──────── TEXT SECTION ────────

Rio shrugged. Michael shrugged. If they’d stood there all night they’d have found no answer to that.

Footballing culture

Before focussing on the football, Jake brought us a snip from Tony Walsh’s divine This Is The Place, the poem he read at the vigil in Manchester on Tuesday. “We make goals that make souls leap from seats in the stands,” he’d said in a nod to the city’s rich footballing culture and the joy it has so often brought its red and blue partisans.

Would there be more joy for United in Stockholm after a spell that has proved less than glorious, coinciding with the departure of the man the camera picked out on the pitch, Alex Ferguson. He’d never won the Uefa Cup with United, though, Jake reminded us. If Ferguson had heard him he’d have pointed out that was only because his teams were too bloody good to end up in the competition.

──────── DATA LISTING ────────

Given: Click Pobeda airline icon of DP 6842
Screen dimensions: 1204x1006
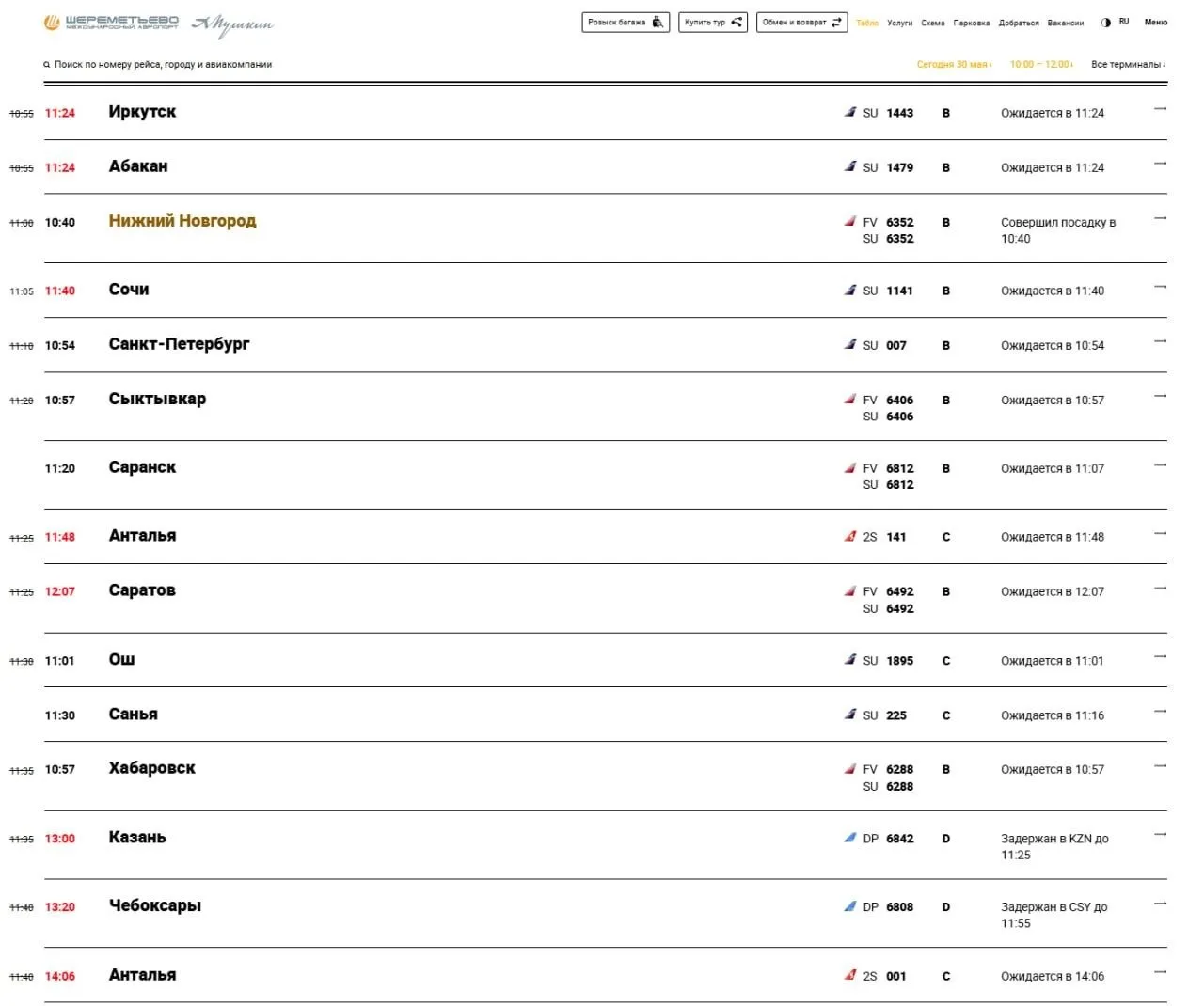Looking at the screenshot, I should click(x=850, y=838).
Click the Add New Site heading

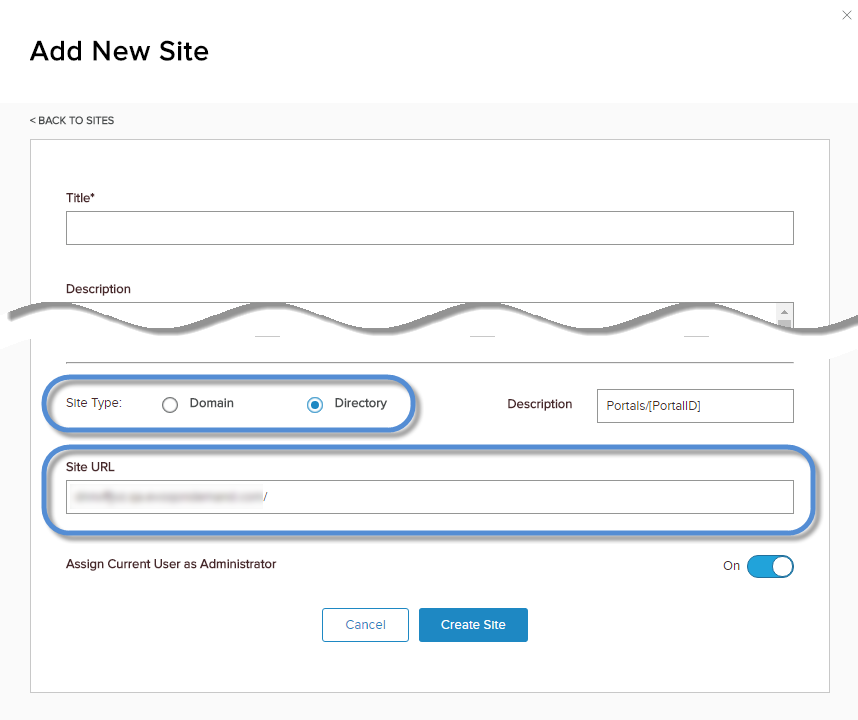(119, 51)
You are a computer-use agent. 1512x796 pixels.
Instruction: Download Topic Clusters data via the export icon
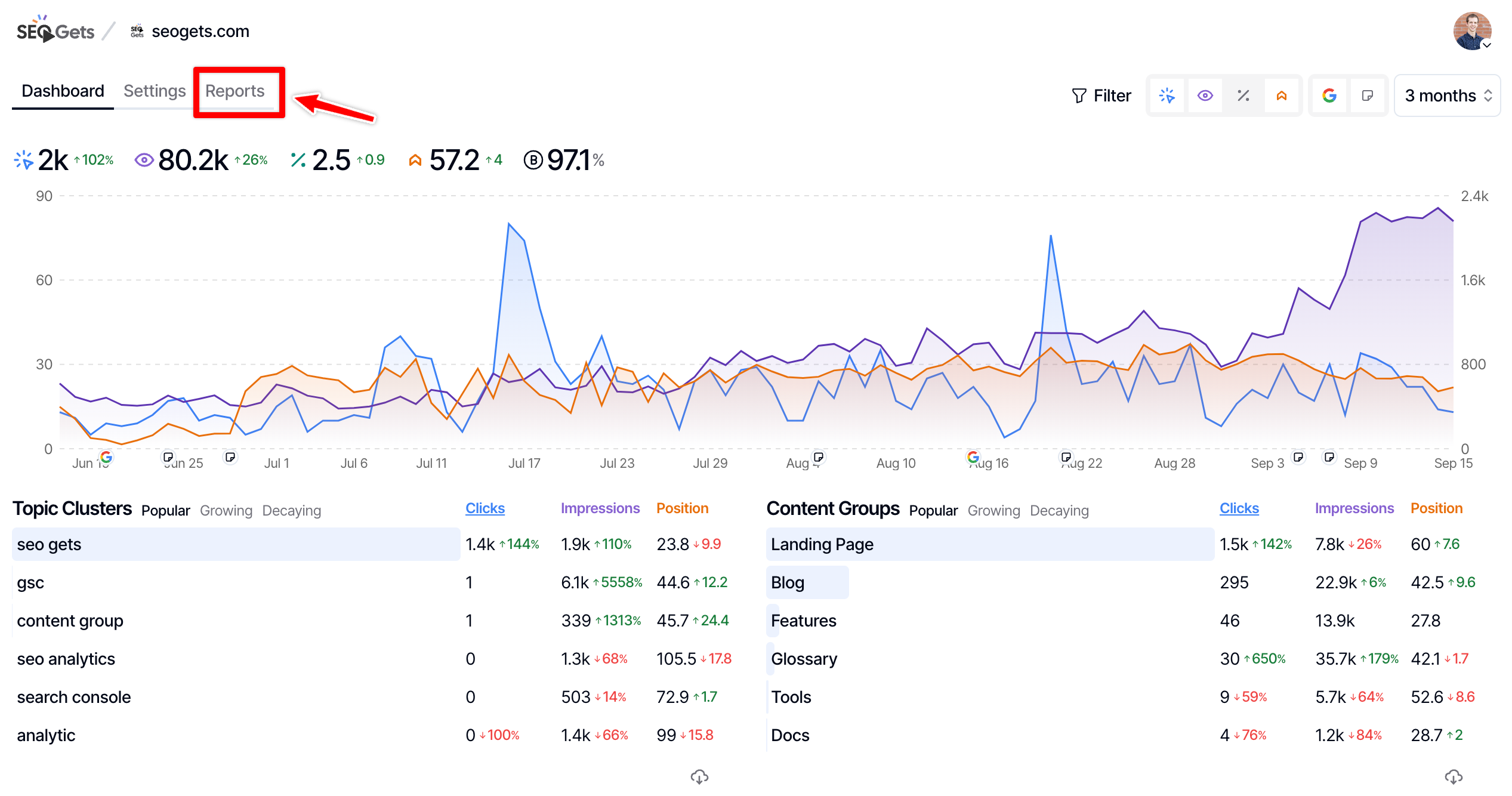699,777
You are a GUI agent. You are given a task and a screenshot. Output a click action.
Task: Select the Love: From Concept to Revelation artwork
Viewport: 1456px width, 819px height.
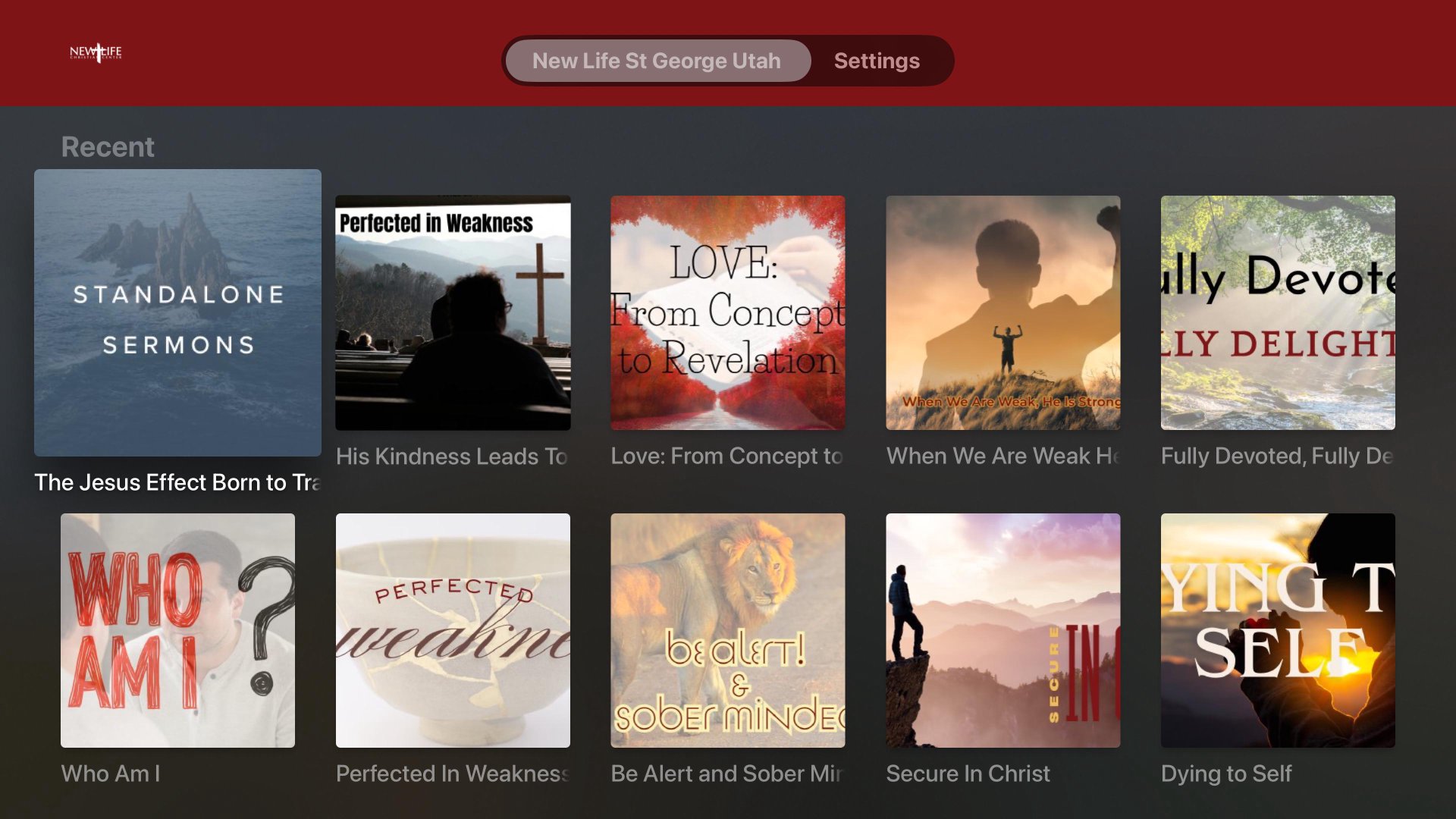(728, 312)
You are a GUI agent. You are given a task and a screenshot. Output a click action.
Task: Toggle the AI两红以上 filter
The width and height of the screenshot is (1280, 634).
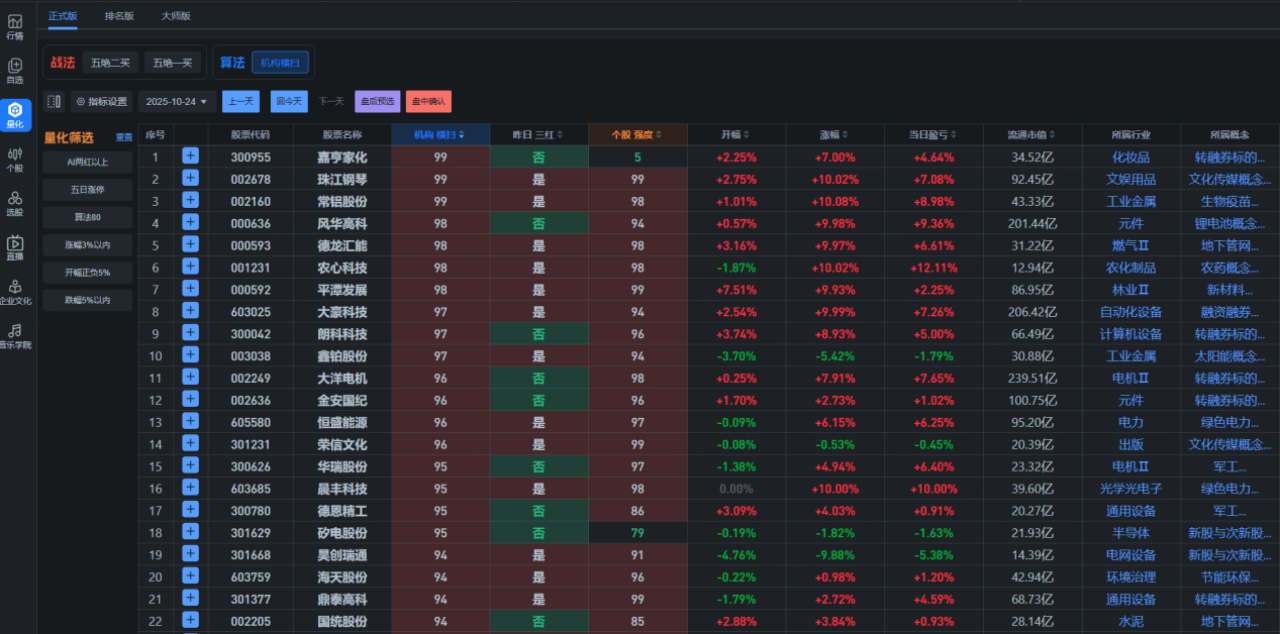pos(87,161)
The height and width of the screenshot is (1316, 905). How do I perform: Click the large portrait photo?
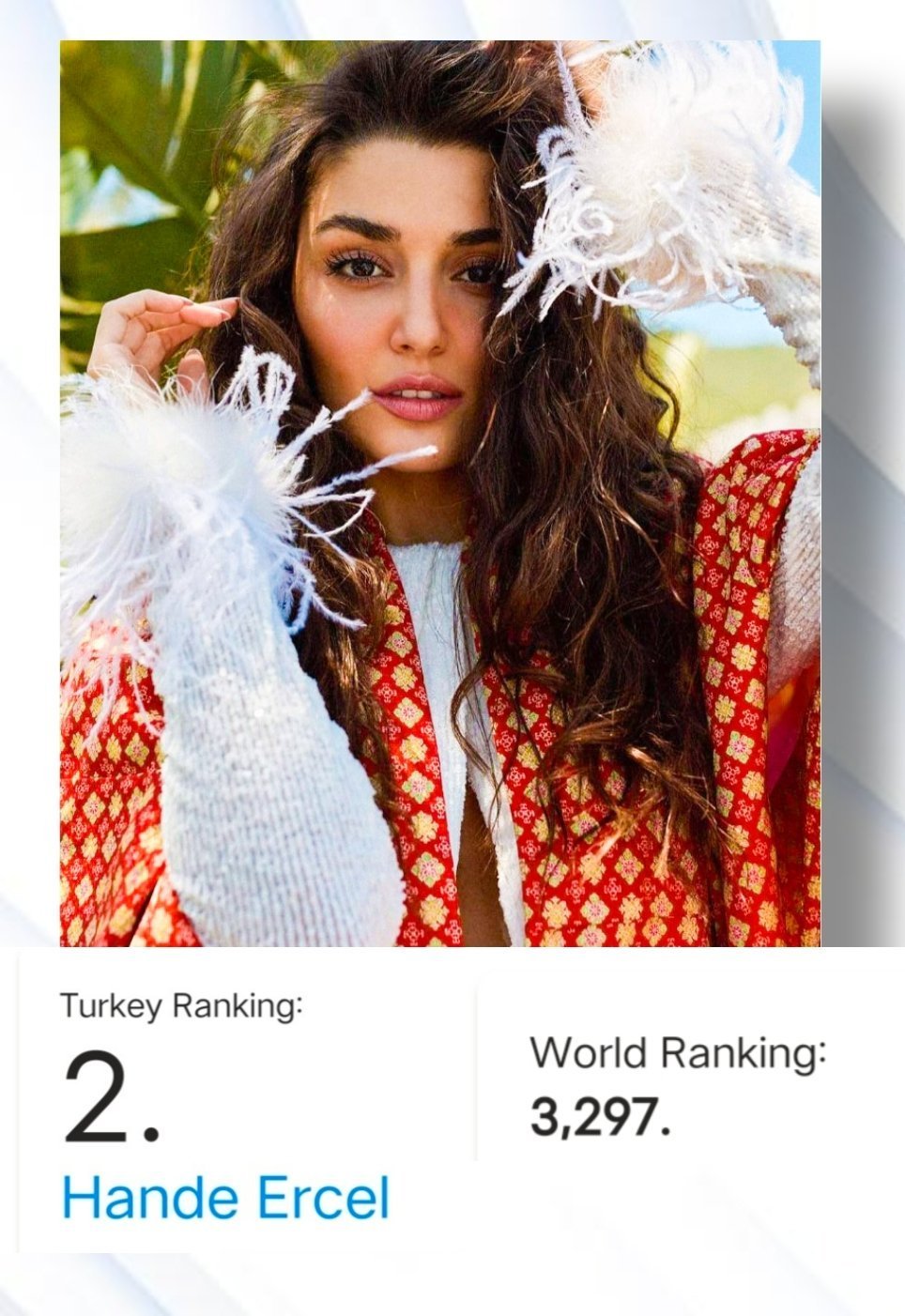440,494
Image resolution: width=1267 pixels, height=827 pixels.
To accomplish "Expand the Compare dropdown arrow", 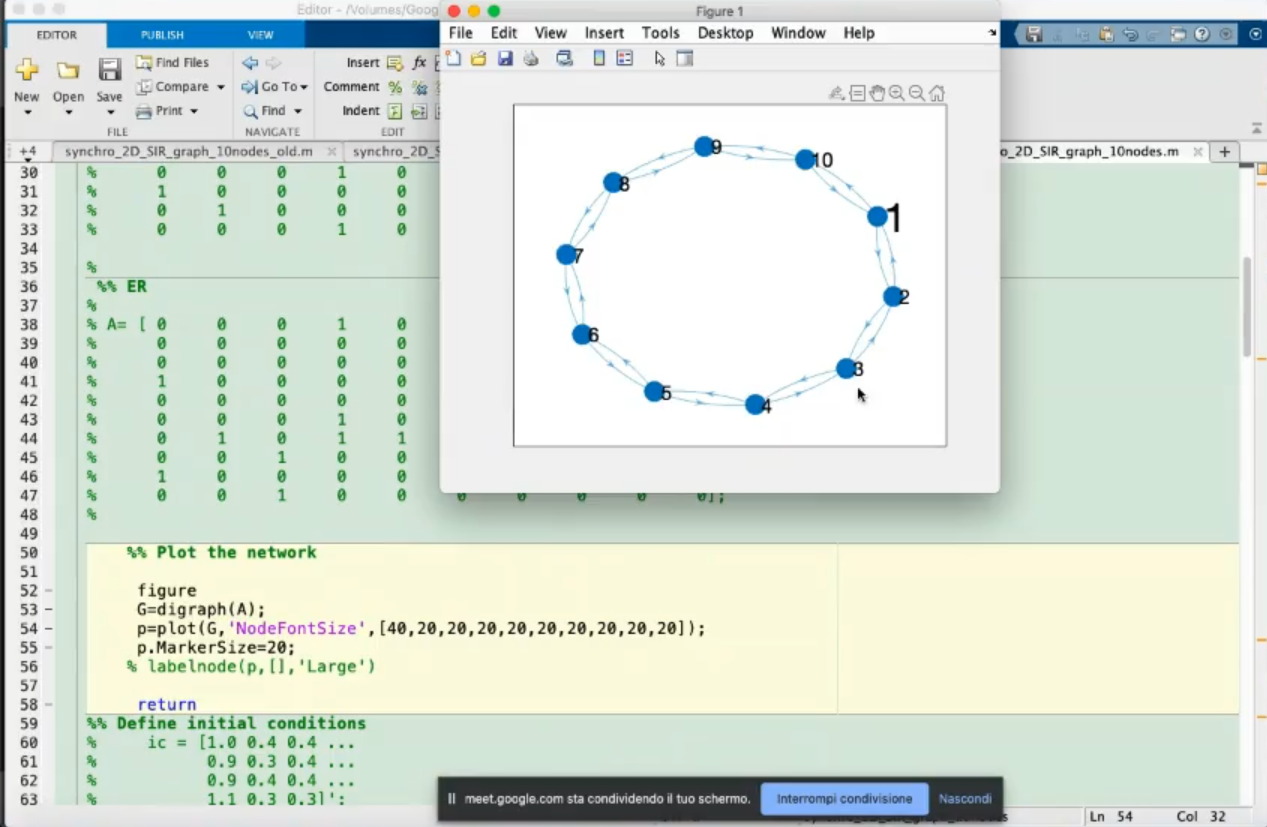I will 221,87.
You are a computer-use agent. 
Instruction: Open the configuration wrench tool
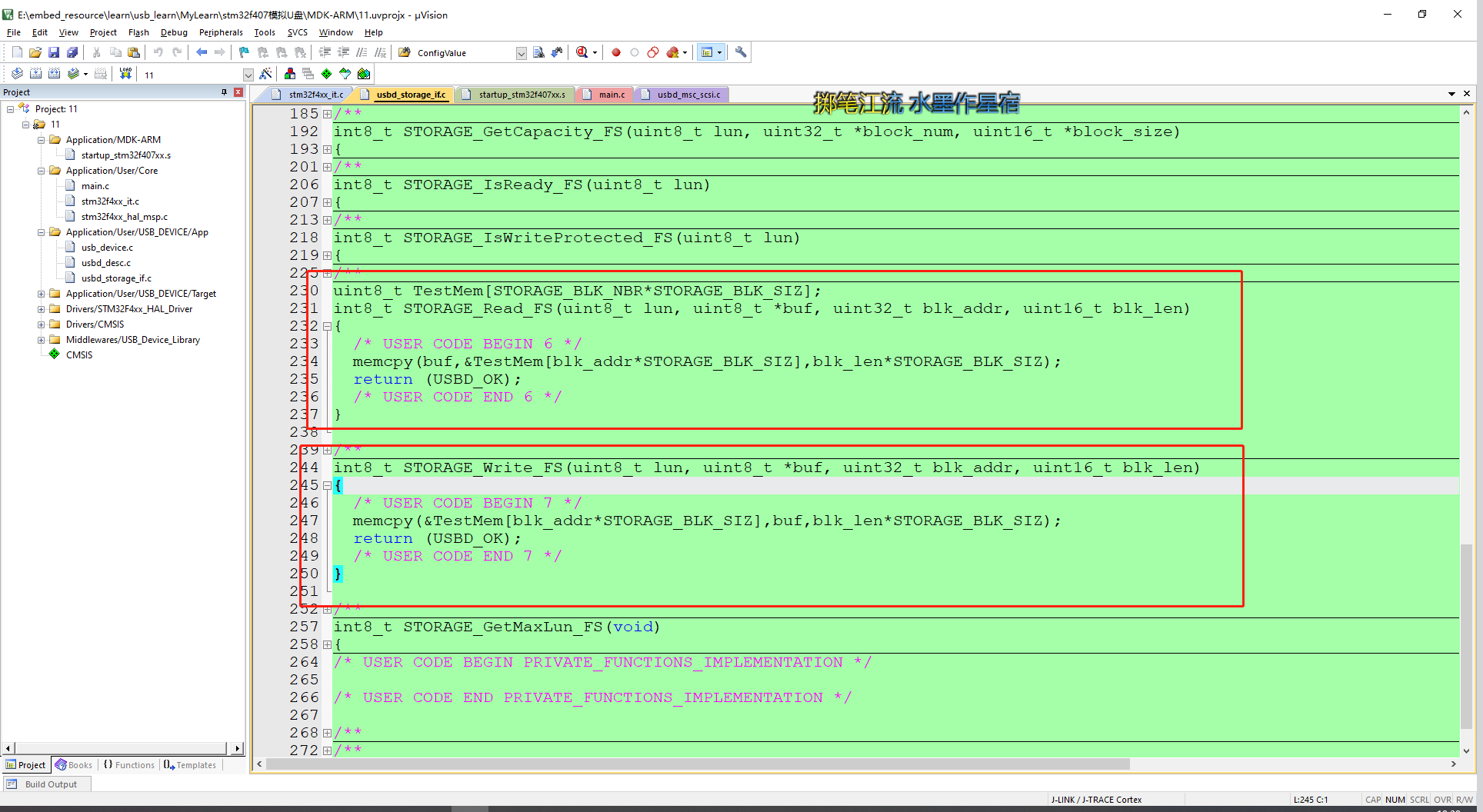[740, 52]
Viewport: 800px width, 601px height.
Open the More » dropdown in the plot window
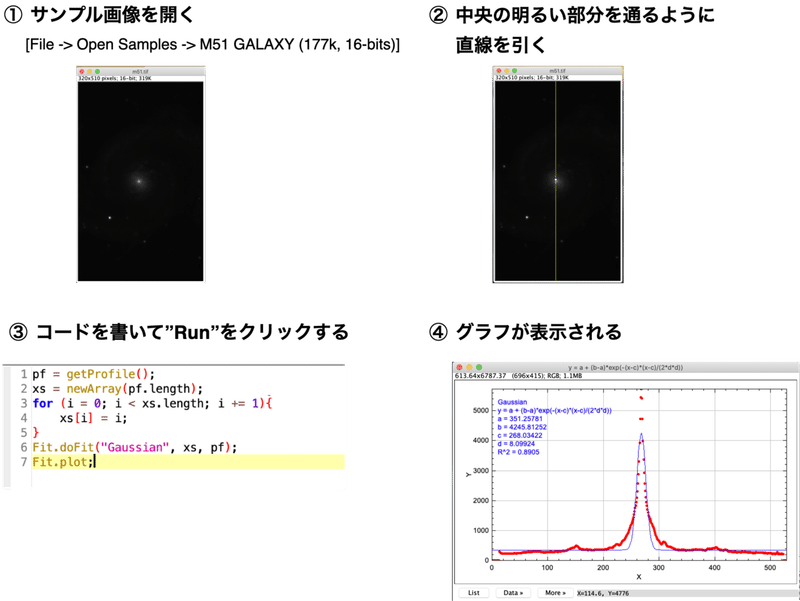click(x=555, y=593)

────────

▶ [THE PROBLEM]: Reproduce the passage of the football report between "Rio shrugged. Michael" and "and blue partisans.", inclusive, replacing "Tuesday" with "Monday".

▶ [SOLUTION]:
Rio shrugged. Michael shrugged. If they’d stood there all night they’d have found no answer to that.

Footballing culture

Before focussing on the football, Jake brought us a snip from Tony Walsh’s divine This Is The Place, the poem he read at the vigil in Manchester on Monday. “We make goals that make souls leap from seats in the stands,” he’d said in a nod to the city’s rich footballing culture and the joy it has so often brought its red and blue partisans.